Esportes

Campeão olímpico em Tóquio, Italo Ferreira nunca deixou de lado prancha de isopor


Italo Ferreira tinha acabado de sair do mar como o primeiro campeão olímpico de surfe. As expectativas eram altas em relação a ele e a Gabriel Medina, dois dos melhores atletas da atualidade. Então o surfista passou diante dos jornalistas na praia de Tsurigasaki, respondeu duas perguntas e foi apressado para ir à cerimônia de pódio. “Eu volto”, disse. E depois voltou, com a medalha no peito, e brincou com os repórteres. “Não falei que viria aqui novamente?”

Carismático, ele trata todos da mesma forma. Isso aprendeu no berço, em Baía Formosa (RN), uma praia que apareceu no mapa por causa de seu talento. Ele sempre frisa que não “esquece suas origens” e faz questão de ter seus amigos de infância em volta. Até ampliou sua casa no Rio Grande do Norte para caber todo mundo que o visita.

Aliás, esse foi o segredo do surfista na preparação para os Jogos de Tóquio-2020. Depois de uma sequência de etapas do Circuito Mundial na Austrália, ele emendou uma disputa na Califórnia, no Surf Ranch, mas então fez questão de voltar ao Nordeste. Lá, junto aos seus, treinou na academia que ele mesmo construiu e se preparou fisicamente, mas também emocionalmente para a Olimpíada.

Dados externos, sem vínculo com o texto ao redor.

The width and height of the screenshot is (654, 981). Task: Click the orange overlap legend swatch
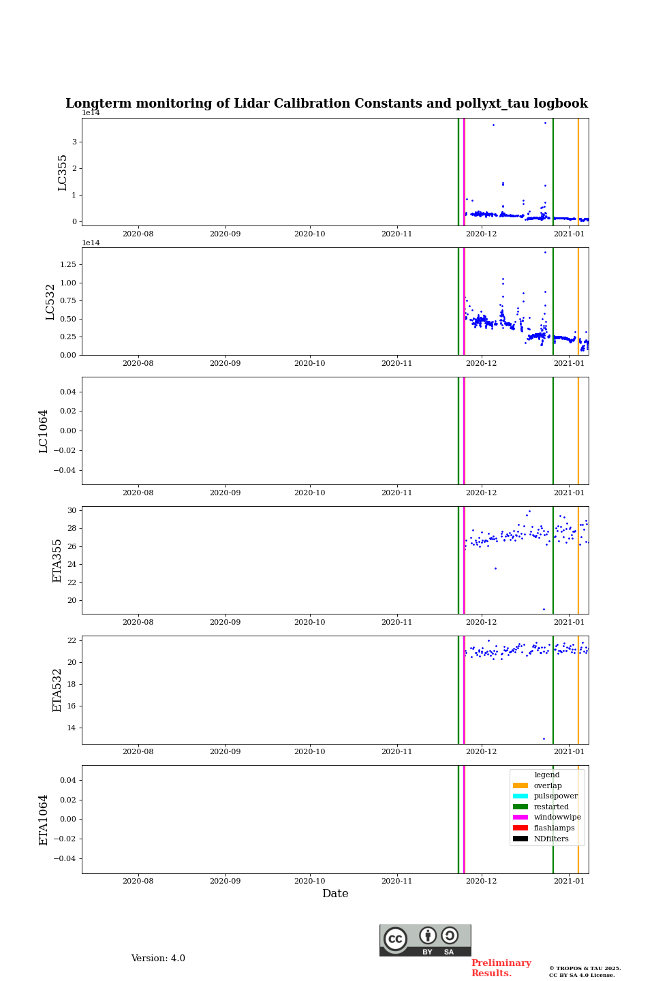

Italo tinha certeza de que a disputa na estreia do surfe no programa olímpico seria mental. E foi assim que ele foi passando um a um seus adversários. Se a perna esquerda doía por causa de uma lesão muscular, não deixava se abater e se esforçava mais. Se outro atleta do Time Brasil competia, torcia pela televisão. Chegou a quase quebrar uma mesa quando a skatista Rayssa Leal errou uma manobra que poderia lhe dar a medalha de ouro no street.

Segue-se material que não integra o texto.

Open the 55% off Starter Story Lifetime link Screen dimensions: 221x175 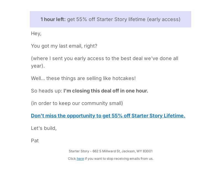click(x=108, y=116)
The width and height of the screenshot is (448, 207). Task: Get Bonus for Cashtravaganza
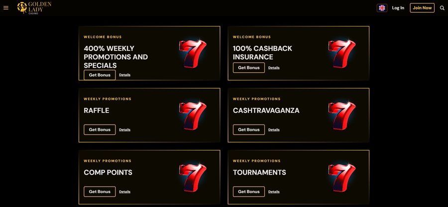tap(249, 130)
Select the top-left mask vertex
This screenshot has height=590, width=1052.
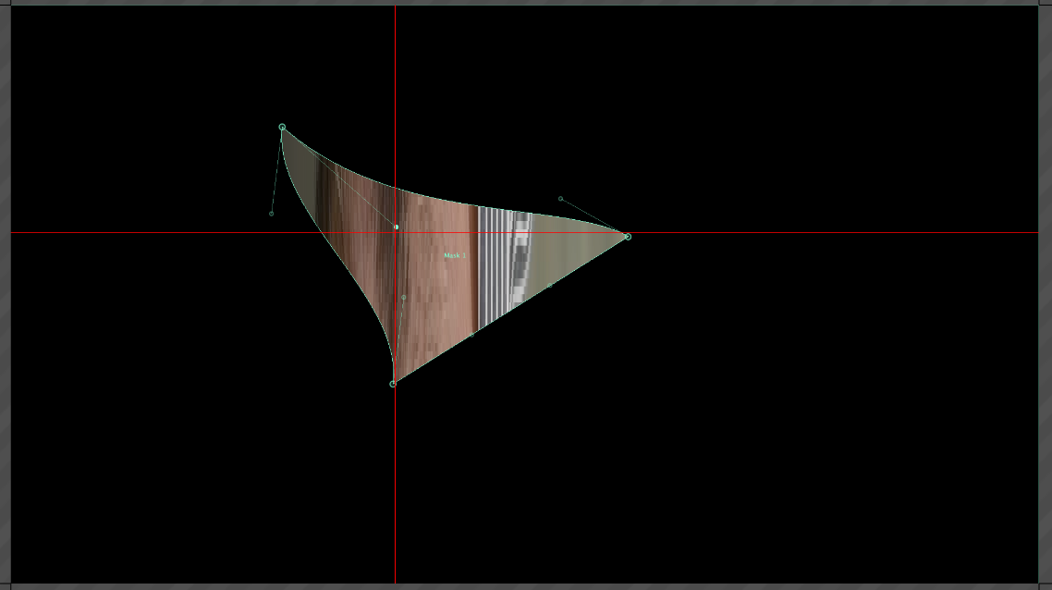(x=282, y=128)
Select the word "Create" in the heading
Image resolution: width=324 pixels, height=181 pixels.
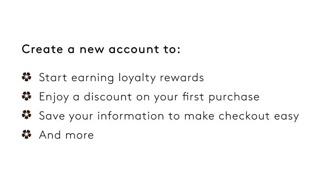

E foi com essa união mesmo à distância com sua delegação que ele foi se vestindo do espírito olímpico. Uma qualidade que Italo tem é sempre querer aprender mais. É assim no surfe, é assim na vida. O garoto que começou a surfar usando as tampas das caixas de isopor nas quais seus pais colocavam peixe parece o mesmo de antes, mas apenas o material usado para deslizar nas ondas é outro.

No Havaí, Italo fez história em 2019 ao se sagrar campeão mundial vencendo justamente Medina, talvez o mais talentoso surfista da atualidade, na final do Pipe Masters. No Japão, foi para a decisão olímpica com a pressão pela medalha, mas logo impôs seu estilo mesmo vendo a sua prancha quebrar nos primeiros minutos da bateria. E mesmo com a medalha pesada no peito, mostrou-se o mesmo garoto alegre que diverte os fãs nas redes sociais.

Em Tóquio, Italo entrou no seleto grupo de campeões olímpicos brasileiros, o primeiro do surfe. Aos 27 anos, ainda vai disputar o título mundial nesta temporada e pretende abrir um instituto na sua terra para ajudar crianças no desenvolvimento social, educacional e esporte. Apesar da fama, quer tentar levar uma geração de jovens junto com ele.

No fundo, Italo ainda é aquele garoto que se divertia nas marolas com uma prancha improvisada, que muitas vezes levava bronca do seu pai porque estragava o objeto que servia ao sustento da família. A única diferença é que agora tem uma medalha de ouro. “Sou muito agradecido a todas as pessoas que me ajudaram a chegar até aqui”, disse.